Is it a sign of fertility problems?
“No!” Moore stresses. “[It] indicates normal ovulation. However, there are some women with conditions such as fibroids or polycystic ovary syndrome who may have painful ovulation as a result.”
If you’re concerned symptoms are more than mittelschmerz and might be a result of cysts or a bacterial infection, Moore recommends discussing the discomfort with your obstetrician-gynecologist, especially if you have hopes to become pregnant. There are a few possibilities to consider in determining the cause of your pain as you reach out to your doctor for guidance.
As a pregnancy that progresses outside of the womb and typically in one of the fallopian tubes, symptoms of this one-sided pelvic ache include vaginal bleeding, cramping and abdominal pain. Moore says if your doctor is concerned about an ectopic pregnancy, they will get a pregnancy test immediately and run other tests depending on the results and your symptoms.
Known as an inflammatory disorder that affects ovaries and fallopian tubes, this condition can cause headaches, dizziness and pain during intercourse. Moore says endometriosis pain is often the worst on the first day of your period, with mittelschmerz actually taking place 14 days prior to menstruation.
Cysts and scarring
“Pain as a result of adhesions from previous C-sections or other abdominal or pelvic surgeries is unlikely to occur just at the time of ovulation, but [it] might,” Moore says. Moreover, she shares to rule out ovarian cysts, your doctor might recommend an ultrasound.
“[However], the only way to absolutely rule out endometriosis or adhesions would be with a minimally invasive procedure called a laparoscopy,” she says. This method to diagnose is done with the insertion of a small fiber-optic camera through the abdominal wall to help view organs in the abdomen and provide clearance for surgery.

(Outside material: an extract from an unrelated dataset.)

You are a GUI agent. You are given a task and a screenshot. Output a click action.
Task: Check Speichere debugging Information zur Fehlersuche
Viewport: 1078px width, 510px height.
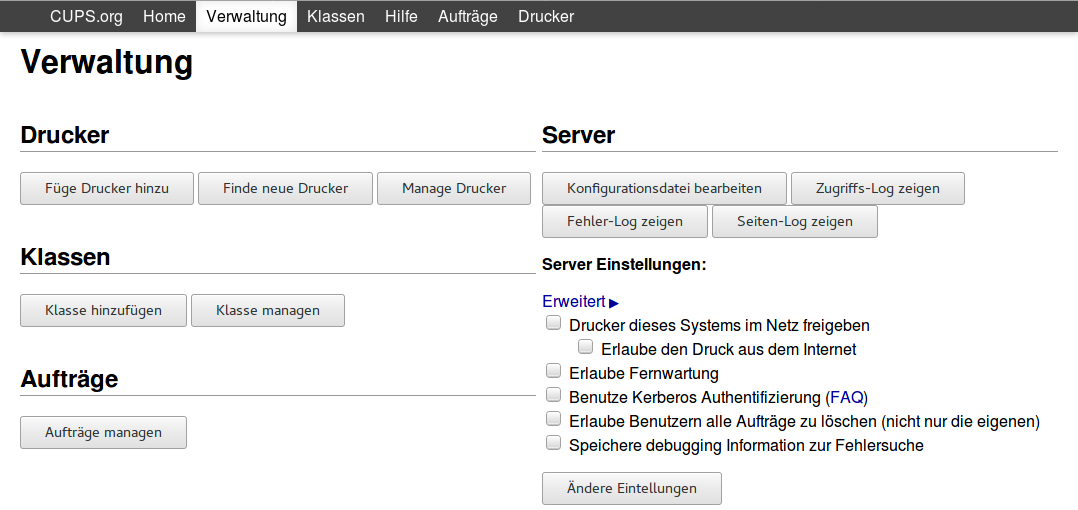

“Appendicitis doesn’t come and go every month and has characteristic symptoms including pain on exam, vomiting and low fever,” Moore says. “Since this is unreliable, your doctor might order a CT [scan] for further evaluation.”
While these particular kinds of pain in women signal ovulation, not all women will experience mittelschmerz. However, Moore says of those who do, it might not be experienced every cycle.
Women may have bacteria in their pelvic cavity that causes inflammation and infection. Moore says you will notice this if you have a discharge or a fever.
“Chart your symptoms on a calendar, noting the days of your period — yes, there are apps for that but you can also use a regular calendar,” she says.
When you see your OB-GYN to help you diagnose pain symptoms, Moore tells us they will take a thorough history and rule out certain concerns based on these results. In addition, your physical exam will give much more information with diagnostic tests formally suggested.